藤沢市内の竜巻発生翌日、倒れた街路樹を調べる横浜地方気象台の調査班=2015年8月18日、同市亀井野
藤沢市内の竜巻発生翌日、倒れた街路樹を調べる横浜地方気象台の調査班=2015年8月18日、同市亀井野

 竜巻や激しい突風の発生が予想された場合に気象庁が発表する竜巻注意情報の精度が15日から向上する。予測に新たな知見を加味するとともに技術的な改良も実施。情報を出せないまま竜巻が発生する「見逃し」や発表しても起きない「空振り」が減り、発表のタイミングも最大で30分程度早まるという。発表単位も細分化され、神奈川はこれまでの県全体から東部と西部に分かれるため、竜巻のリスクが身近な場所に迫っているかどうか判断しやすくなる。

 竜巻による近年の大きな災害事例は▽茨城、栃木県で住宅約1200棟が損壊し、倒壊家屋の下敷きになった1人が死亡(2012年5月)▽埼玉、千葉県で約1400棟の住宅が損壊、60人以上が負傷(13年9月)-などがあり、神奈川でも15年8月に藤沢市や横浜市泉区で竜巻による被害が出ている。

 ひとたび発生すれば、住宅の屋根が巻き上げられたり、車が横転したりするが、気象現象としては規模が小さいため、正確な発生予測は困難とされてきた。
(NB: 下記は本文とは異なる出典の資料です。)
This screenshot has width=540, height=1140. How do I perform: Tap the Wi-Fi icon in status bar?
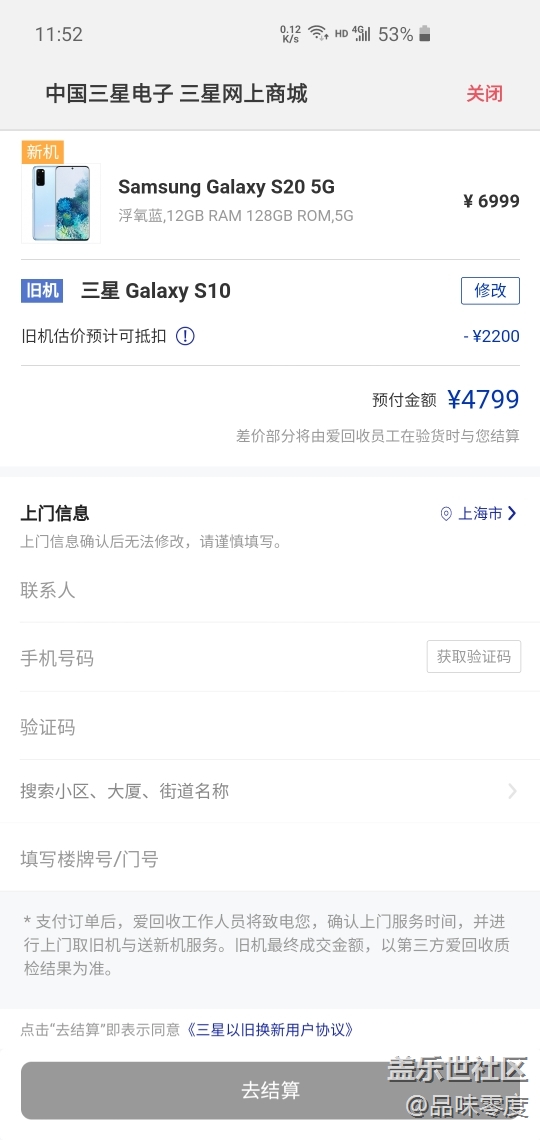tap(318, 33)
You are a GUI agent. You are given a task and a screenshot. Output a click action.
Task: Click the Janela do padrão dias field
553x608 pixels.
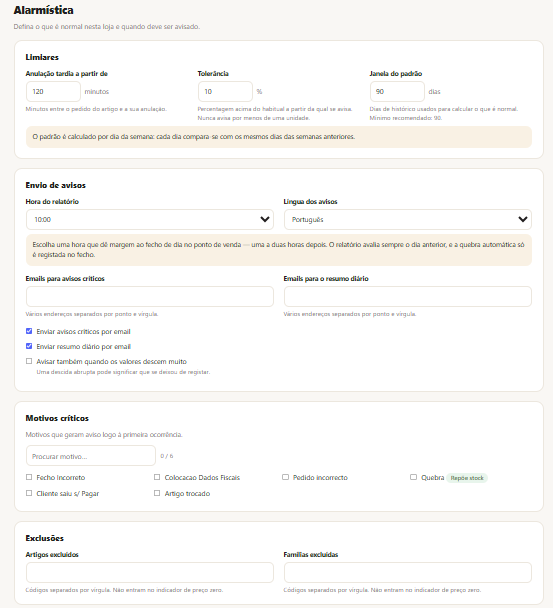(397, 92)
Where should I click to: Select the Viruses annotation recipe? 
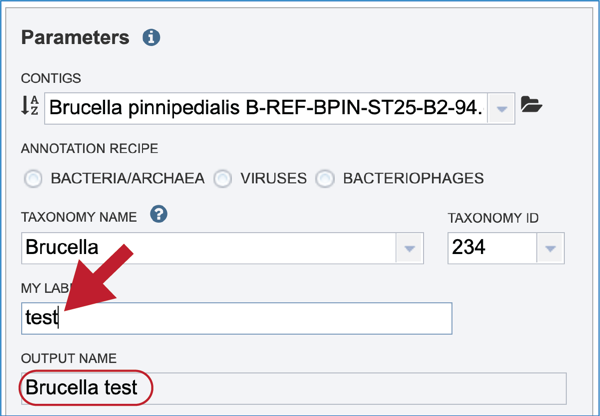click(x=223, y=179)
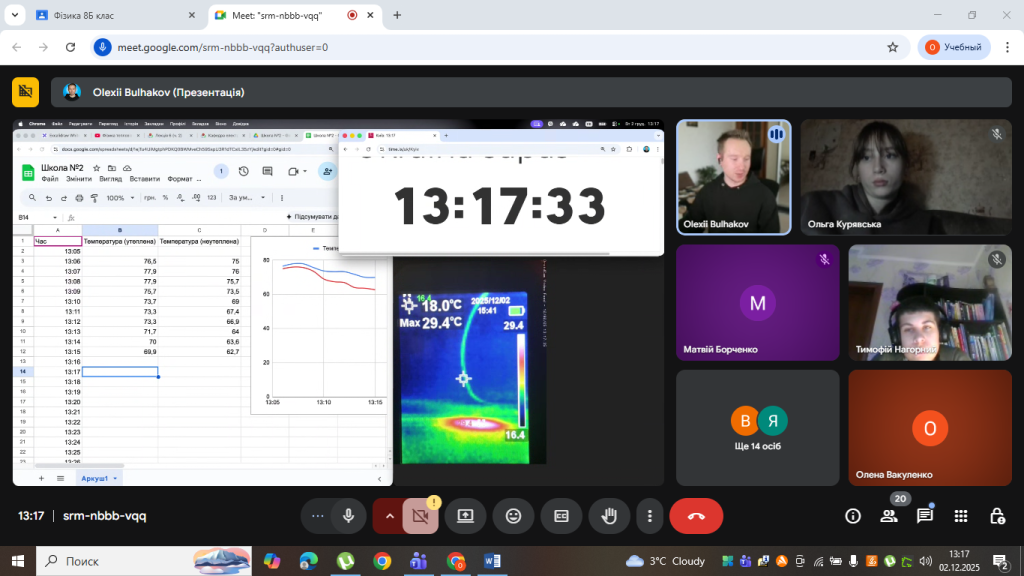Click the Учебный profile button

coord(955,47)
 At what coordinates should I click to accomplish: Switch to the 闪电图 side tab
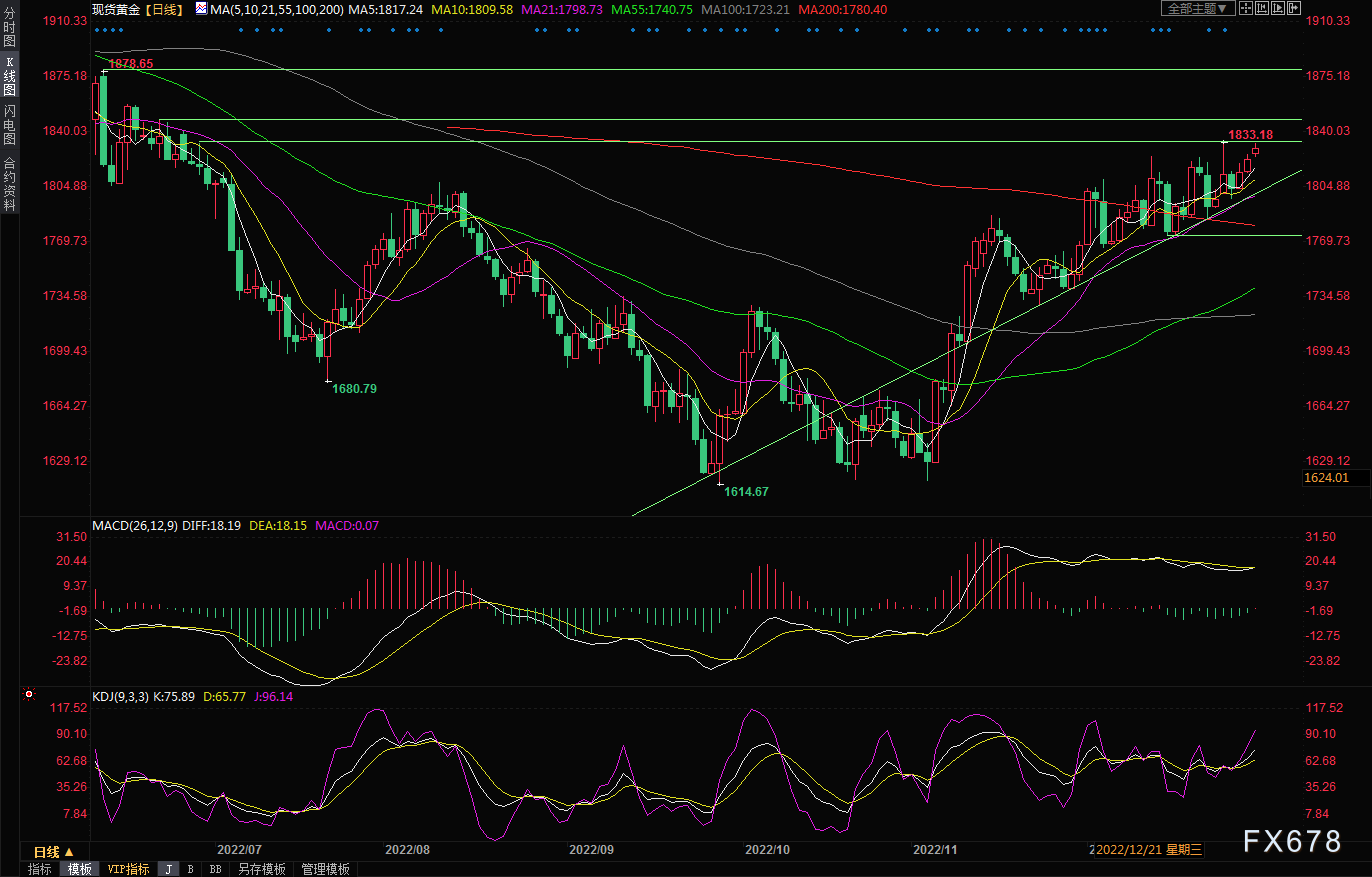(9, 124)
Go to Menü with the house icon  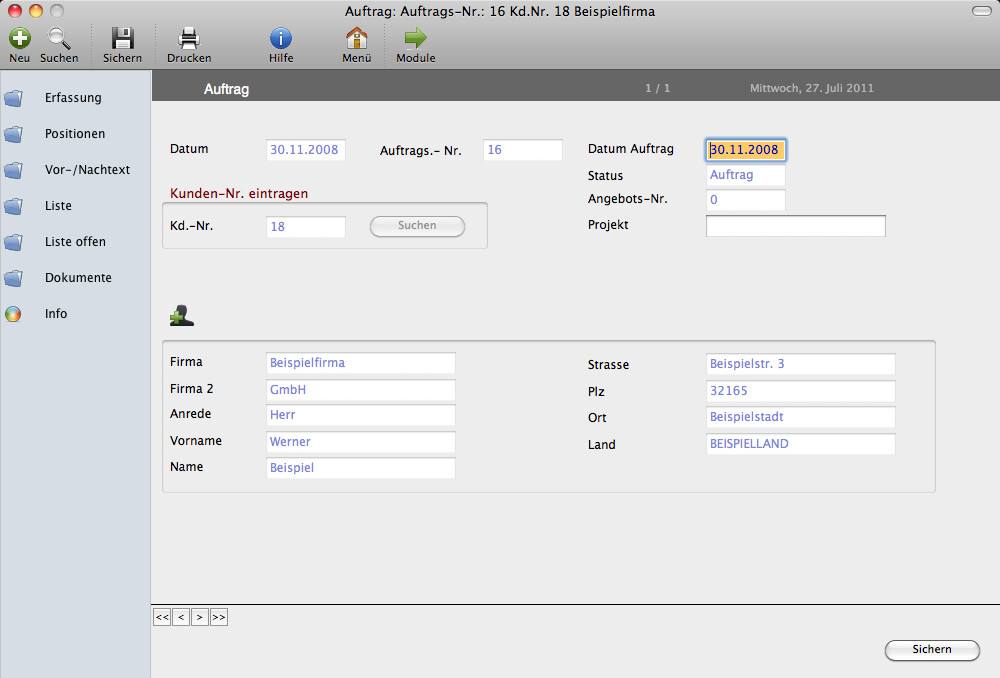click(356, 39)
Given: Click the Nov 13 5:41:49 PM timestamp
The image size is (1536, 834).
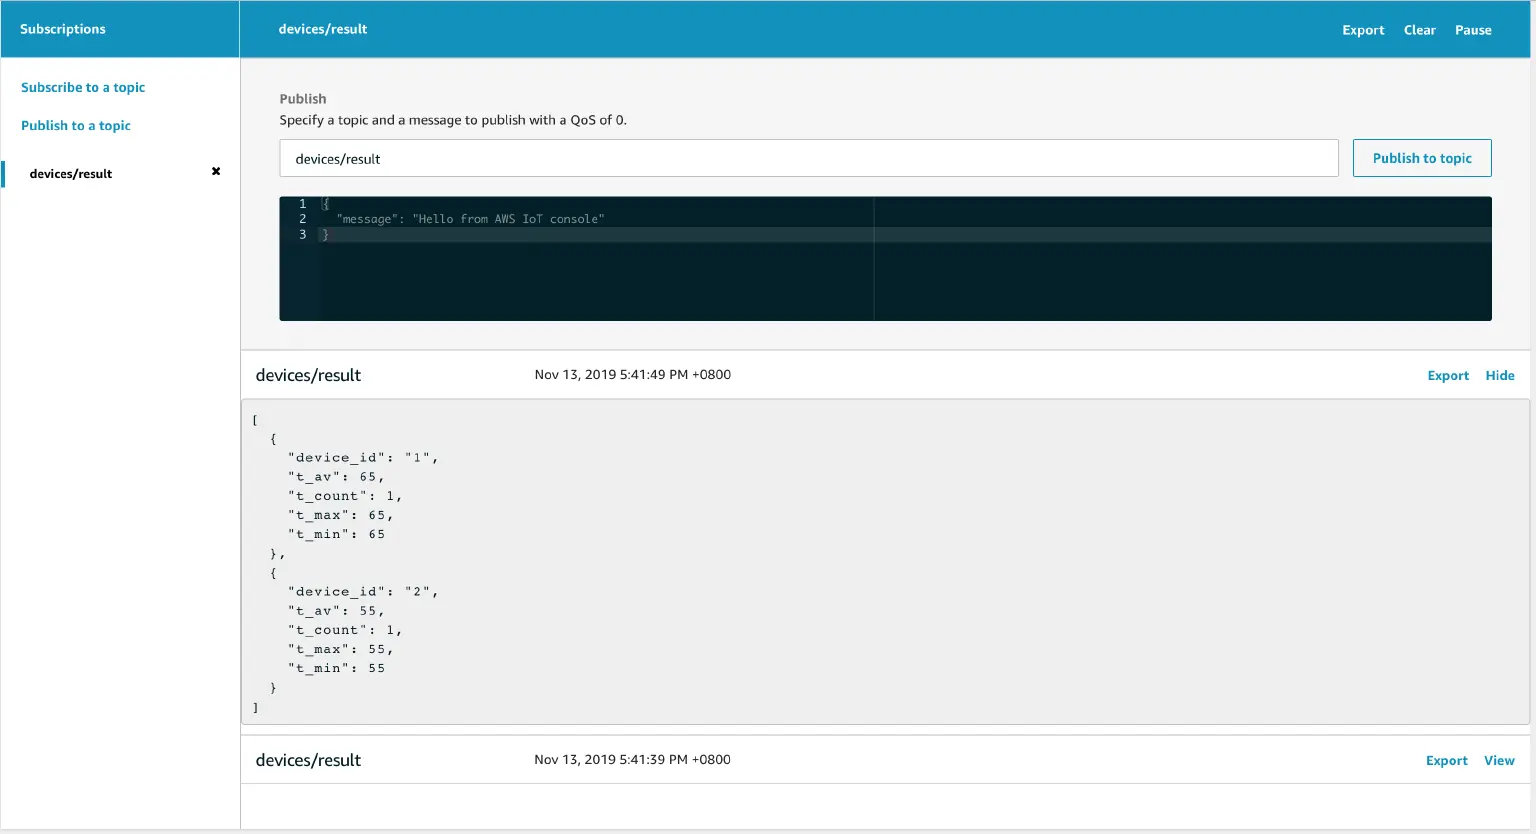Looking at the screenshot, I should coord(633,374).
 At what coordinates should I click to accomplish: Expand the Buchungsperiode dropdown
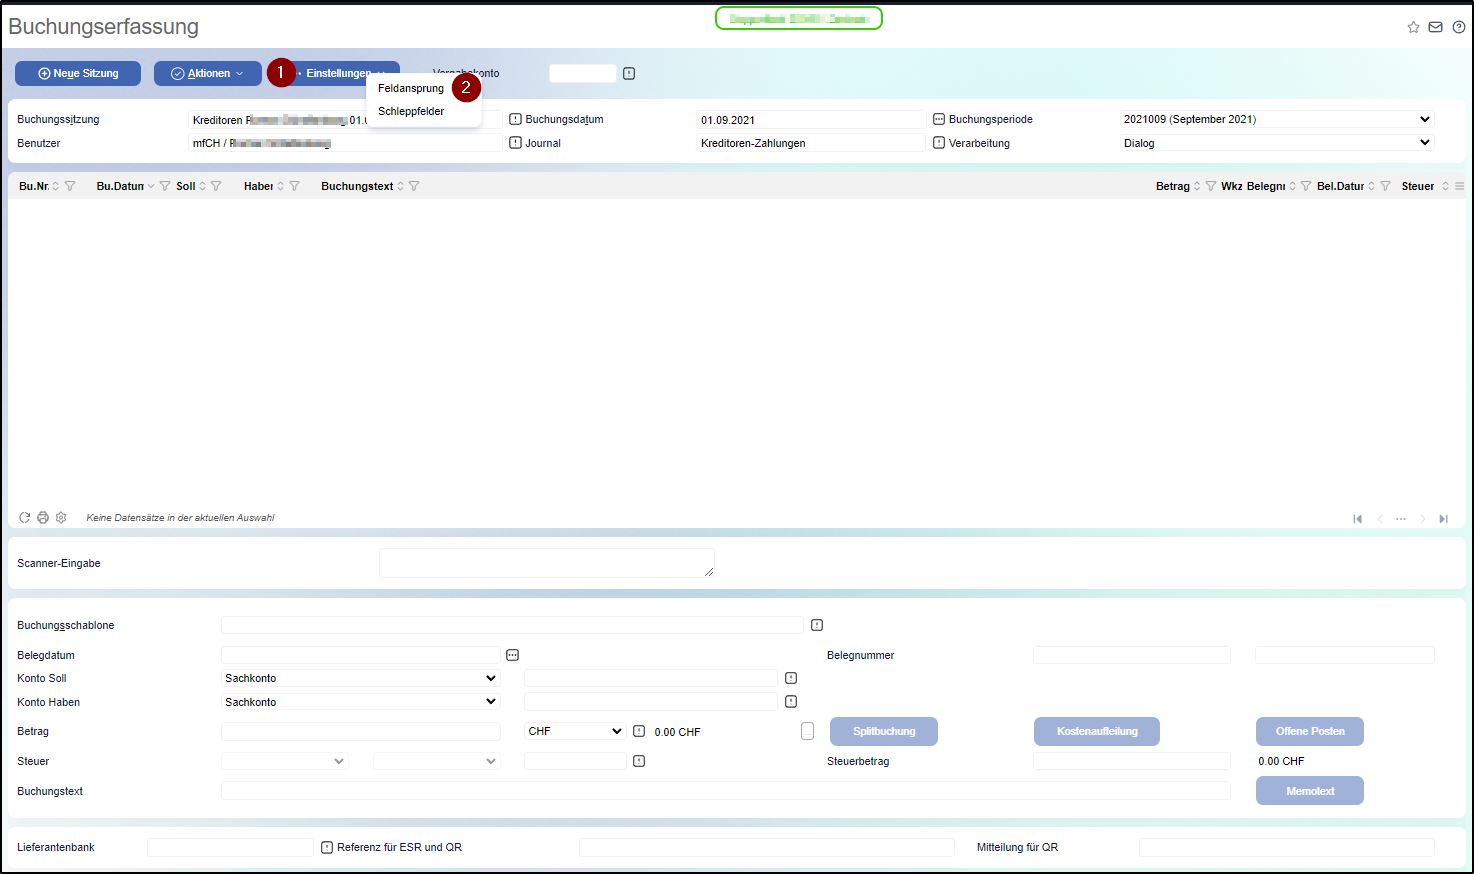tap(1276, 119)
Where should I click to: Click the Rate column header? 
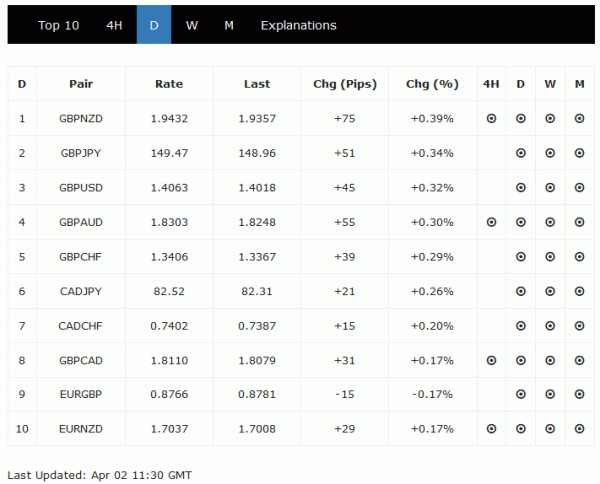click(169, 84)
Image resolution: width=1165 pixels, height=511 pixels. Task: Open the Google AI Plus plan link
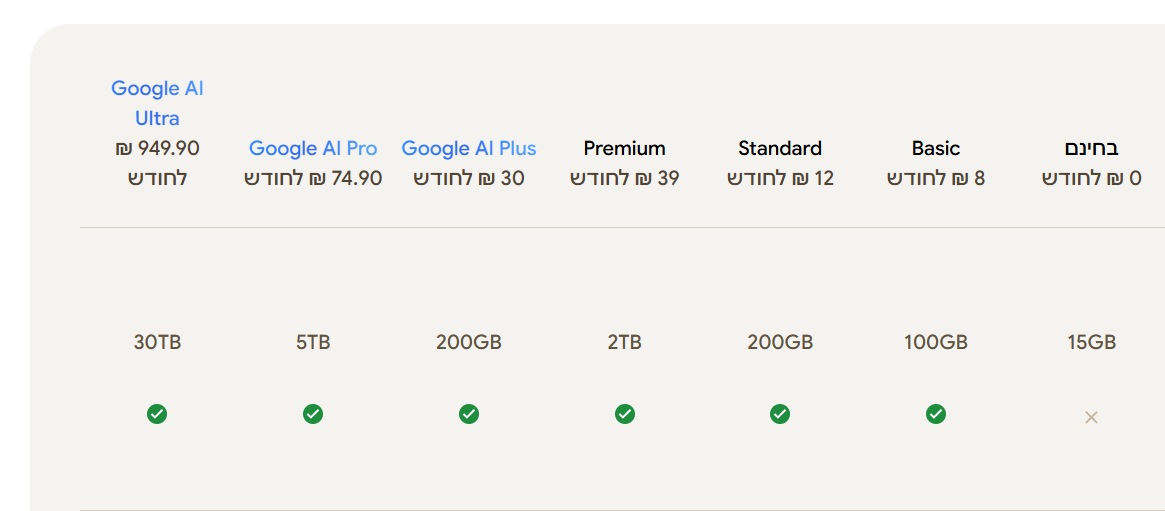click(469, 148)
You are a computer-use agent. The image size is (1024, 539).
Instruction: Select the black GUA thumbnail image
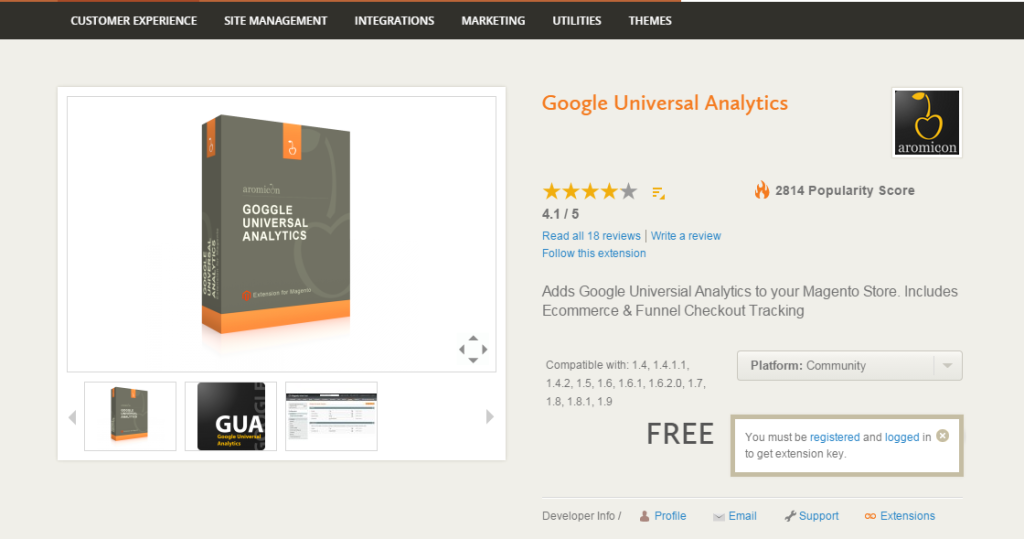coord(231,416)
 それでも研究の進展に伴い、気温や風、大気中の水蒸気量などの条件次第で竜巻が起きやすいかどうかを判断できるようになってきたことから、予測手法に反映。さらに、竜巻などを発生させる発達した積乱雲の形成状況を捉えるため、高性能な気象レーダーも新たに活用し、危険な状況をより正確に把握できるようにした。

 一連の改善による効果を検証するため、12年4月~14年9月に確認された竜巻について改良後の手法で予測したところ、40%だった竜巻の捕捉率が70%に、的中率は3%から14%に上昇することが判明。中でも、埼玉や栃木などで竜巻が多発した13年9月の事例については、発生の30分前に注意情報を出せたり、注意情報が発生後や未発表だった地域に事前に発表できたりすることが分かった。

 こうした精度改善策に加え、注意情報の発表単位が細分化されることで、竜巻の発生リスクの高い地域が絞り込めるようになる。「危険回避の行動に役立ててほしい」と気象庁は呼び掛けている。

「9~10月」「首都圏」多発



ピンポイントは不可能

 竜巻の発生は季節や場所を問わないが、一定の傾向もみられる。気象庁の集計によれば、年平均25個程度が確認され、多発するのは台風シーズンの9~10月。平地の広がる沿岸部で目立ち、首都圏も発生が多い。

 竜巻は、発達した積乱雲によって発生する激しい渦巻きのことで、漏斗状や柱状の雲を伴う。短時間で消滅するが、移動の速度が速く、被害の範囲が帯状となるのが特徴だ。

 2015年8月17日、藤沢市から横浜市泉区にかけて発生した竜巻の被害範囲は幅180メートル、長さ8・2キロ。屋根瓦の落下や物置の転倒、倒木があり、重傷者も出た。横浜地方気象台が行った住民らへの聞き取り調査では、「ゴーという音がして、音は1分以内で過ぎ去った」「強風はあっという間に過ぎ去った」といった証言が得られており、10分以内で終息したとみられる。

 この竜巻が発生したのは午後2時ごろとされているが、竜巻注意情報の発表は間に合わず、午後2時48分だった。こうしたケースでも発生前に情報を出せるかが、改善策を講じた後のポイントとなる。改善後もなお、竜巻の発生場所を限定したピンポイントの予測はできず、気象庁の検証では発生を事前にキャッチできないケースが3割は残る。

 気象庁は竜巻が発生した場合について「建物の被害は防げないが、身を守る行動につなげることは可能」と強調。「異変を感じたときは頑丈な建物の中に逃げ込み、室内にいる場合は雨戸を閉めたり窓際から離れたりする」ことを求めている。